Debezium signal table at connector startup


I have a doubt regarding Ad hoc snapshot signals in debezium

Let say that I have created the signal table in my database before creating my CDC connector:

-- Creating the signal table
CREATE TABLE debezium_signal (id VARCHAR(42) PRIMARY KEY, type VARCHAR(32) NOT NULL, data VARCHAR(2048) NULL);

-- Starting a snapshot
INSERT INTO debezium_signal (id, type, data)
VALUES ('d139b9b7-7777-4547-917d-e1775ea61d41', 'execute-snapshot', '{"data-collections": ["servicedb.customers"]}')

Now, After having this table created and populated, I create my CDC connector with this config:

{
    "name": "my_awesome_cdc_connector",
    "database.dbname": "servicedb",
    "table.include.list": "customers",
    "topic.prefix": "servicedb",
    "snapshot.mode": "schema_only",
    "snapshot.locking.mode": "none",
    "signal.enabled.channels": "source",
    "signal.data.collection": "servicedb.debezium_signal",
    "incremental.snapshot.allow.schema.changes": "true",
    "incremental.snapshot.chunk.size": 1024,
    "tombstones.on.delete": "true",
    "database.ssl.mode": "preferred",
    "poll.interval.ms": "1000",
    "max.batch.size": "1000",
    "output.data.format": "AVRO",
    "tasks.max": "1",
    "status": "RUNNING"
}

My question is:

As I already have an entry in my debezium_signal table, When the CDC connector starts running, will it start my incremental snapshot?
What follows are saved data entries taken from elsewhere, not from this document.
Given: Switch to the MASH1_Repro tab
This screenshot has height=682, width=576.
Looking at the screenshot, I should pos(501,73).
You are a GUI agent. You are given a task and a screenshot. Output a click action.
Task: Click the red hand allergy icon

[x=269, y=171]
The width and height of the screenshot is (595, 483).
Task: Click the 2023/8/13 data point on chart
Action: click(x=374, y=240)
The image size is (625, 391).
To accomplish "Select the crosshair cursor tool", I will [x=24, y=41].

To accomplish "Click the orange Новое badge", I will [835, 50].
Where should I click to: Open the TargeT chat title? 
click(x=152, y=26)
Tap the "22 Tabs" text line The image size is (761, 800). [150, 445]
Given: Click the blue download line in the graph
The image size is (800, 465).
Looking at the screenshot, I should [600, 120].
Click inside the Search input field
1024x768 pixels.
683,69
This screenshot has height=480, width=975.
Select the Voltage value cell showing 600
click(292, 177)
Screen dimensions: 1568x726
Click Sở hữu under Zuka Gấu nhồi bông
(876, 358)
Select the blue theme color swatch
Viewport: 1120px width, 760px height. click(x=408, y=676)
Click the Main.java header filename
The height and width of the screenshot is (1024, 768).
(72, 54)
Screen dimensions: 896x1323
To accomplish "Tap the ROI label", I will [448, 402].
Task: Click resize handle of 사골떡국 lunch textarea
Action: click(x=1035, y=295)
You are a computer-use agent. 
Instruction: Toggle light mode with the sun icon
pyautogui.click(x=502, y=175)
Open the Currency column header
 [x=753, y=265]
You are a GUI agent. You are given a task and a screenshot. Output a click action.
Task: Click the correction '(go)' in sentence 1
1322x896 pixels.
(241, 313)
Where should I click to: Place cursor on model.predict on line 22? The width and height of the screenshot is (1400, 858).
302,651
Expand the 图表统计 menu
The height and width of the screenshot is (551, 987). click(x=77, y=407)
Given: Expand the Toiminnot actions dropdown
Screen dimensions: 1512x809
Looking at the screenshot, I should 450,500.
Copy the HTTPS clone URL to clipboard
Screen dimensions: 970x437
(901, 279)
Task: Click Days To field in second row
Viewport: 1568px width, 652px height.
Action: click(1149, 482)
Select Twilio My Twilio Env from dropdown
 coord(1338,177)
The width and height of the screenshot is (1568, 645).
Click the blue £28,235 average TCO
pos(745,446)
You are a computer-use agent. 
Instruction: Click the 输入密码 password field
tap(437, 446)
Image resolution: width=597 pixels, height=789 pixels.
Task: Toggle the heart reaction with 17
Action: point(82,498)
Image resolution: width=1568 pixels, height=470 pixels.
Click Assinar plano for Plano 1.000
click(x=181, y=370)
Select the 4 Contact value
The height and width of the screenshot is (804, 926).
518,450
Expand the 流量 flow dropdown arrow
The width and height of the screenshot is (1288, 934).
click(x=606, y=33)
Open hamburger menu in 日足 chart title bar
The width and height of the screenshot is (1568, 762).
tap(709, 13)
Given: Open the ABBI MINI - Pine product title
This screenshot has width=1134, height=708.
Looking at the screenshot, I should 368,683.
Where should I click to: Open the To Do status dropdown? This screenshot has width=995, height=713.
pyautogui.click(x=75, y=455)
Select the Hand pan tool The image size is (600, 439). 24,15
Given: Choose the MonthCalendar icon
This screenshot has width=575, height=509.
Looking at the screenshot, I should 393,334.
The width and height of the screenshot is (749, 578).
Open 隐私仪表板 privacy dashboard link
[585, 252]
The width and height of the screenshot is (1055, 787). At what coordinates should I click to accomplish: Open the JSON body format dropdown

Or will it only consider the signals sent after the connector creation?


Solution

  • As I already have an entry in my debezium_signal table, When the CDC connector starts running, will it start my incremental snapshot?
    
    Or will it only consider the signals sent after the connector creation?
    

    CDC will not be triggered for existing data but only for data inserted into the table after you have created the CDC configuration and run it.

    But you can still re-trigger CDC for old data which already existed in the table by updating a column with the same value.

    Ex:-

    UPDATE debezium_signal SET type = 'execute-snapshot' WHERE id = 'd139b9b7-7777-4547-917d-e1775ea61d41'
    

    This will not do any change to the existing data but will have an entry WAL of the database which will be used by the CDC to re-trigger.

    But I would strongly recommend to add a timestamp column to the table which has CDC configured and to move the data column to a child table which is which has the id column and data column along and id is equal to id in the parent (debezium_signal) table.

    We have seen in Production issue arising with some CDC events are not being triggered when the update/insert rate in high due to large data like your data column.

    You can always query the data column from child table when the CDC event is fired.